Desabafos de um dezembro confuso

Todo dia eu peço aos céus para que as coisas que eu estou vivendo agora não signifiquem nada no futuro. Para que as pessoas, as experiências, os momentos passem. Para que eu possa respirar e viver uma vida digna de verdade, digna de mim. Viver do reflexo de meu passado é como viver uma vida que não é minha. É como renascer todos os dias com memória das vidas passadas.
Não me arrependo de nada e tampouco sinto vergonha ou medo. Eu só queria me permitir mudar, crescer, quebrar esse casulo que me prende ao passado e desabrochar numa linda borboleta ou numa feiosa mariposa.
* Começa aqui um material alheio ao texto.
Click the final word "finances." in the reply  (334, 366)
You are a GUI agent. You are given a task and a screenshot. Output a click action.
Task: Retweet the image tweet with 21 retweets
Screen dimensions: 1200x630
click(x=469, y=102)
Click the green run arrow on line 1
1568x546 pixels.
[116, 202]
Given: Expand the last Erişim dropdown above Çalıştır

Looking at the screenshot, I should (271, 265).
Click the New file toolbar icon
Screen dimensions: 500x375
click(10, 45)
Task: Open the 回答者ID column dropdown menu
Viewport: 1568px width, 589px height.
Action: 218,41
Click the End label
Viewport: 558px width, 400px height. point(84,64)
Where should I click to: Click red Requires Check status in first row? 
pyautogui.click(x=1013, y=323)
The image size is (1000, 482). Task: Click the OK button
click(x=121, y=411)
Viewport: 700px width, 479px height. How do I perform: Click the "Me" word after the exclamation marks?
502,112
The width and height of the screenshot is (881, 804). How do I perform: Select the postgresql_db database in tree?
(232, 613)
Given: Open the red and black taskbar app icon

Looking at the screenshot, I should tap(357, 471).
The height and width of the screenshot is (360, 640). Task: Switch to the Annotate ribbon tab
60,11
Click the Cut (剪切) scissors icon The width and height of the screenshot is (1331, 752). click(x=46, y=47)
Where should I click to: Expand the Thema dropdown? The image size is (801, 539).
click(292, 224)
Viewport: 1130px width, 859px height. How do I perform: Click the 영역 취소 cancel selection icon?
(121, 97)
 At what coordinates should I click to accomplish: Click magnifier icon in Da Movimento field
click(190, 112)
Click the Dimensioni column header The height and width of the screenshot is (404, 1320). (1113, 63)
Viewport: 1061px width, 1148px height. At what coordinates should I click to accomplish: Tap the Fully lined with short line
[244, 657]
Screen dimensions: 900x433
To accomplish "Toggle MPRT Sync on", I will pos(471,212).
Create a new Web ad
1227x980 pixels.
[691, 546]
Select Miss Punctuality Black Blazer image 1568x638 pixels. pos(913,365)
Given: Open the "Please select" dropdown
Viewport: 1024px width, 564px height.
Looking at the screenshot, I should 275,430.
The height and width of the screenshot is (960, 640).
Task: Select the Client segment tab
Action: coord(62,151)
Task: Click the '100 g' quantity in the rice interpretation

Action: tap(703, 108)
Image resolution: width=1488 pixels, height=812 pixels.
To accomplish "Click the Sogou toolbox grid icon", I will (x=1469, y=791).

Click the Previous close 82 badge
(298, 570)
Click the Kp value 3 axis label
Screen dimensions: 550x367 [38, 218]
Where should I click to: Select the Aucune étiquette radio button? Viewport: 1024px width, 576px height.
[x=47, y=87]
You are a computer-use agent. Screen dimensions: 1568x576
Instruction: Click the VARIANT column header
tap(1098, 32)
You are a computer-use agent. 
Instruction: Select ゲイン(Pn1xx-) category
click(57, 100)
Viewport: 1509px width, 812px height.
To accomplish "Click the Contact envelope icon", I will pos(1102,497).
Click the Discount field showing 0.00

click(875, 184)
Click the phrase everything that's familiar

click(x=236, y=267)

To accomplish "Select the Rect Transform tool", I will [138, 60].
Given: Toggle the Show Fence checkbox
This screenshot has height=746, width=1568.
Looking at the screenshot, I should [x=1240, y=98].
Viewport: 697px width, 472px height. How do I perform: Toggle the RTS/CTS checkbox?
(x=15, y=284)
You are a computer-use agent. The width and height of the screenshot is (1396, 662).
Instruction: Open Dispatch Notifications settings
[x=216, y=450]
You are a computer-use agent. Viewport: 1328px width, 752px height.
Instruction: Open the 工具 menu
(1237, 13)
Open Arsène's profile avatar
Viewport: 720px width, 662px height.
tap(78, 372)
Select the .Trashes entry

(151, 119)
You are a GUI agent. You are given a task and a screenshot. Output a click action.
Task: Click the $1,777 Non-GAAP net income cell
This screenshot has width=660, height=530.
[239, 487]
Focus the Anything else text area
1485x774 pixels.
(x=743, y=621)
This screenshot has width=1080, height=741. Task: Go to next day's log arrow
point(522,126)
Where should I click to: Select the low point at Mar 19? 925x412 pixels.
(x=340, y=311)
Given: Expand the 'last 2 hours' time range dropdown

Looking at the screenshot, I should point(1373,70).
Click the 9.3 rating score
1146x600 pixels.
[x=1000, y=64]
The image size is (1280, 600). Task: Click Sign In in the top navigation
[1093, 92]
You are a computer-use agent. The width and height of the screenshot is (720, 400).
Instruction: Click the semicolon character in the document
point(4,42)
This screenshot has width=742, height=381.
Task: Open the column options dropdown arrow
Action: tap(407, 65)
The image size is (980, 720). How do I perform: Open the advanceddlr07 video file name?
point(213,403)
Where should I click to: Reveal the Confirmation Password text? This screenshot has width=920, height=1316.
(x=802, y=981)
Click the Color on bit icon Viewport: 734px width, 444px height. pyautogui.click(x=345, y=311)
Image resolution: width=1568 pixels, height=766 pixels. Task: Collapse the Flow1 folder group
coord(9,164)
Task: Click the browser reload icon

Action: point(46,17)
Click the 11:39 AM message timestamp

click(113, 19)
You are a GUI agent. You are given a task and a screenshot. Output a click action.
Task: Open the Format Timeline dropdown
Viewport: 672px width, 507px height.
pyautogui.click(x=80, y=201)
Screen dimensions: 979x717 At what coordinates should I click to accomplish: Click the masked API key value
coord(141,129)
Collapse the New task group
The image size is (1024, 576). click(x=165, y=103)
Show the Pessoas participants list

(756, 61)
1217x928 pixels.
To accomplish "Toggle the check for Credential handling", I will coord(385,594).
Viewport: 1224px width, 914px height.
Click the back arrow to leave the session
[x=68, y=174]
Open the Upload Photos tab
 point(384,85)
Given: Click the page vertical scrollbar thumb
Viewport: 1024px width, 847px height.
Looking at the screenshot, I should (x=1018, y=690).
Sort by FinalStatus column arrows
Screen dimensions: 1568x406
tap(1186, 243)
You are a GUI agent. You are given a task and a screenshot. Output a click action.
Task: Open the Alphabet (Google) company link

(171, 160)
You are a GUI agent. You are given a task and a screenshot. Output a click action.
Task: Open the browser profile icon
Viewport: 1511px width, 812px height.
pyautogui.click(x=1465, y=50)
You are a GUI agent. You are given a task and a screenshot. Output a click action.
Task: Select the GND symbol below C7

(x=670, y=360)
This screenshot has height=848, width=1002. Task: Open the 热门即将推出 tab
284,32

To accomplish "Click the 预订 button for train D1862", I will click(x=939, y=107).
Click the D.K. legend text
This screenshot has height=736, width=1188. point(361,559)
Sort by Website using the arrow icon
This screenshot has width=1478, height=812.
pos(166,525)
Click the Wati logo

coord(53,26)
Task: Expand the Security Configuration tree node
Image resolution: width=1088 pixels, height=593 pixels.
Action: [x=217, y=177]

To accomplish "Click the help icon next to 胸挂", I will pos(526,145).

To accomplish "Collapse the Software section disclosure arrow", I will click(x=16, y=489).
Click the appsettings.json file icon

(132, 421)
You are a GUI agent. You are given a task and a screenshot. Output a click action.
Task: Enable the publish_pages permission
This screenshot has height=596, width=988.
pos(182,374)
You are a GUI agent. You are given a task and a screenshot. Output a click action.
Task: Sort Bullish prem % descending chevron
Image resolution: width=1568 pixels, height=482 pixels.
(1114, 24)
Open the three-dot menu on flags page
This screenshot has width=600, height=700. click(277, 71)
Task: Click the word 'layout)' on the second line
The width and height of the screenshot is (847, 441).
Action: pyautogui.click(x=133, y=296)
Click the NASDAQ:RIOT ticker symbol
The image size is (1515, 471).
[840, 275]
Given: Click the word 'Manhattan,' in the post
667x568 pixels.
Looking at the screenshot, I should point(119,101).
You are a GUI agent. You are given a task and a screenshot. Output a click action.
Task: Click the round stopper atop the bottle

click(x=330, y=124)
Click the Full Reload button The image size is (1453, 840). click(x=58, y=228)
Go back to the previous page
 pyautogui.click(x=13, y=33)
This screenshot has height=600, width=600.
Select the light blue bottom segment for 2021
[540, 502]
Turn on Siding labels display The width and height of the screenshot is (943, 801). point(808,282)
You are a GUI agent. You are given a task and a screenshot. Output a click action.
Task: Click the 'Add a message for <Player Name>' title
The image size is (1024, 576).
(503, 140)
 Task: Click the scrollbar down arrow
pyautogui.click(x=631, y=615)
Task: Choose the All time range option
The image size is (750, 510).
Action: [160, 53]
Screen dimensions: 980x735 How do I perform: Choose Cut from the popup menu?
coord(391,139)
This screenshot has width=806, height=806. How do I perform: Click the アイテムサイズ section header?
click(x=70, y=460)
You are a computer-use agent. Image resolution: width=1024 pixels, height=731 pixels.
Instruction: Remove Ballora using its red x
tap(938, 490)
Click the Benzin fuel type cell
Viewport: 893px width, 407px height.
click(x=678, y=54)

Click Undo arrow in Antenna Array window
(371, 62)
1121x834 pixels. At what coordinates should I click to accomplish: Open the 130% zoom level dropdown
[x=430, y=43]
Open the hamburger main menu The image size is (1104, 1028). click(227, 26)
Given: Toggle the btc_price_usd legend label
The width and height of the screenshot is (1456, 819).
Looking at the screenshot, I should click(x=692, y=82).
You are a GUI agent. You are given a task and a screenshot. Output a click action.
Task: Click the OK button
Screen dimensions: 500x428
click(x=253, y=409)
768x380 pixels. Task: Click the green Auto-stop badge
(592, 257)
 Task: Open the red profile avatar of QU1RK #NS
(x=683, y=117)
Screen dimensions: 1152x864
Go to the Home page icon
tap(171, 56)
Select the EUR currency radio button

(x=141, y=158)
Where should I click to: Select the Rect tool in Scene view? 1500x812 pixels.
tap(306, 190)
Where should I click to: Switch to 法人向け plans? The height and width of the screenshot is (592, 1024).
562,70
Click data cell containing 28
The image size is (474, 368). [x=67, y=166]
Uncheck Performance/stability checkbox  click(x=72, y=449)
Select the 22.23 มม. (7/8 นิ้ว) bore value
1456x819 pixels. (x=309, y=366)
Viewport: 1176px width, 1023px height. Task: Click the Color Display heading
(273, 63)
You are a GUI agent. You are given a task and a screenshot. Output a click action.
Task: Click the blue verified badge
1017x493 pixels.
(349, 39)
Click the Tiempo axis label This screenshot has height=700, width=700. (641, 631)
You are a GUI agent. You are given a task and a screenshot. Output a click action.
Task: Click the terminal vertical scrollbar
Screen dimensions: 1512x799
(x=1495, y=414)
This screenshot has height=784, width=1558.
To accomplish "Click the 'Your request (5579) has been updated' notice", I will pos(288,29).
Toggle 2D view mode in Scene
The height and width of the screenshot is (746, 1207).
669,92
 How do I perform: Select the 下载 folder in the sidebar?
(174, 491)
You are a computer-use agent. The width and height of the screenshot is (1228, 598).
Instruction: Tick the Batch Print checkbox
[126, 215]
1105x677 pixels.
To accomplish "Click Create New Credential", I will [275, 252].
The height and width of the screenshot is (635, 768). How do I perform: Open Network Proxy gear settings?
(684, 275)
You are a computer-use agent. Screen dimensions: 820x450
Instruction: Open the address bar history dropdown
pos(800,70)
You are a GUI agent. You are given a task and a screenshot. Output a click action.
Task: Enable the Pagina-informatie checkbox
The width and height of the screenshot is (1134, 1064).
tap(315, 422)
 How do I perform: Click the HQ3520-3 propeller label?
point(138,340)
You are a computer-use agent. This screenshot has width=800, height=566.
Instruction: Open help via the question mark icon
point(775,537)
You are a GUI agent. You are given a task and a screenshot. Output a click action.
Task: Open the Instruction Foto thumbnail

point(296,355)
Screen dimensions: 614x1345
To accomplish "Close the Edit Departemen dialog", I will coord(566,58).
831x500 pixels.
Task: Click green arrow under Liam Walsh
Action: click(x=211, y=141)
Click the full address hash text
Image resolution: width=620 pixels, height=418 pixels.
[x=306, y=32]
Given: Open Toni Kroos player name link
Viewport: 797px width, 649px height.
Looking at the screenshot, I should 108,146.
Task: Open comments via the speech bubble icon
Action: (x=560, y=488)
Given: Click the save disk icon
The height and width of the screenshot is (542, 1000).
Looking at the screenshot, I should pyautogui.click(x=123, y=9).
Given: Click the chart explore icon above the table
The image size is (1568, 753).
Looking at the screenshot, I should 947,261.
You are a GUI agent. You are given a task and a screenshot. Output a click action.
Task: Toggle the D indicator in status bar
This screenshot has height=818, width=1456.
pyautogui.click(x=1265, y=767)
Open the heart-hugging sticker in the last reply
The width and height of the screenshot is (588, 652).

Só quero poder mudar e deixar para trás o ontem.
No entanto, a vida é cheia de truques e, quanto mais eu tento seguir um caminho a frente, mais eu percebo estar andando no caminho contrário. Quanto mais me mexo para sair, mais afundo na areia movediça. Quanto mais eu corro dos problemas para me sentir bem, mais eu volto aos mesmos problemas.

A maior armadilha de todas: afeto e proteção em troca a de controle, chantagem, manipulação, humilhação. Ela é eficiente porque combina o afeto com a humilhação, o que pode parecer confuso, mas um complementa o outro.